Task item |
Note the line where "leis de transparência pública (42, 2476)" appears in the data below; write it out exactly, along with every line that comes after it to the end.
**** Stored data ****
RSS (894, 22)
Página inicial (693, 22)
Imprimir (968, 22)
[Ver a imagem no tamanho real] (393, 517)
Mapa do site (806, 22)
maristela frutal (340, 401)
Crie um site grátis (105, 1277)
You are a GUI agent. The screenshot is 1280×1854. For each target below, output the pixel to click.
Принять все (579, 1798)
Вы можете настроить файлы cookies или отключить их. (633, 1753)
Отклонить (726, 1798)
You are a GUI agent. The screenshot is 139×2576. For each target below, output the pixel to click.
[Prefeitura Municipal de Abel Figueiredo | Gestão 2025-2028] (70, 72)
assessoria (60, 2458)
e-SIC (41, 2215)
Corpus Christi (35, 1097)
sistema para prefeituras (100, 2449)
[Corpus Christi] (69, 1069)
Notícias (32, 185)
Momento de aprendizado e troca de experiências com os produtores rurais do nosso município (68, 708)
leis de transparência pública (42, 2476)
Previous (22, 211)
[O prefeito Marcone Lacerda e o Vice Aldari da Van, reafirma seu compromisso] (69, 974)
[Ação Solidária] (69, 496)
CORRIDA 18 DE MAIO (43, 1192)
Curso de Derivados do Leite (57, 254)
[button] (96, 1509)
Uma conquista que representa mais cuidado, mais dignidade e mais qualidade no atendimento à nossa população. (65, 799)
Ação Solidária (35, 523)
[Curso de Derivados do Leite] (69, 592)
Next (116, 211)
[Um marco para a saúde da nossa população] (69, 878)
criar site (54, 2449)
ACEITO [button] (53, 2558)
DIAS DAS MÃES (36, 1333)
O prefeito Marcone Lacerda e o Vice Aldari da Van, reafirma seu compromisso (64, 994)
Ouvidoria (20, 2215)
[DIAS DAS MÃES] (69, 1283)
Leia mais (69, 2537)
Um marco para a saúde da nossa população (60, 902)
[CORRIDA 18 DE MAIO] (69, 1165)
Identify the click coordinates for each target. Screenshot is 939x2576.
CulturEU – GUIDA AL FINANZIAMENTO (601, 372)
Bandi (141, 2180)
****
Answer box |
leis de transparência pública (42, 2476)
Previous (22, 211)
[O prefeito Marcone Lacerda e o Vice Aldari da Van, reafirma seu compromisso] (69, 974)
[Ação Solidária] (69, 496)
CORRIDA 18 DE MAIO (43, 1192)
Curso de Derivados do Leite (57, 254)
[button] (96, 1509)
Uma conquista que representa mais cuidado, mais dignidade e mais qualidade no atendimento à nossa população. (65, 799)
Ação Solidária (35, 523)
[Curso de Derivados do Leite] (69, 592)
Next (116, 211)
[Um marco para a saúde da nossa população] (69, 878)
criar site (54, 2449)
ACEITO [button] (53, 2558)
DIAS DAS MÃES (36, 1333)
O prefeito Marcone Lacerda e o Vice Aldari da Van, reafirma seu compromisso (64, 994)
Ouvidoria (20, 2215)
[DIAS DAS MÃES] (69, 1283)
Leia mais (69, 2537)
Um marco para a saúde da nossa população (60, 902)
[CORRIDA 18 DE MAIO] (69, 1165)
Identify the click coordinates for each target. Screenshot is 939x2576.
CulturEU – GUIDA AL FINANZIAMENTO (601, 372)
Bandi (141, 2180)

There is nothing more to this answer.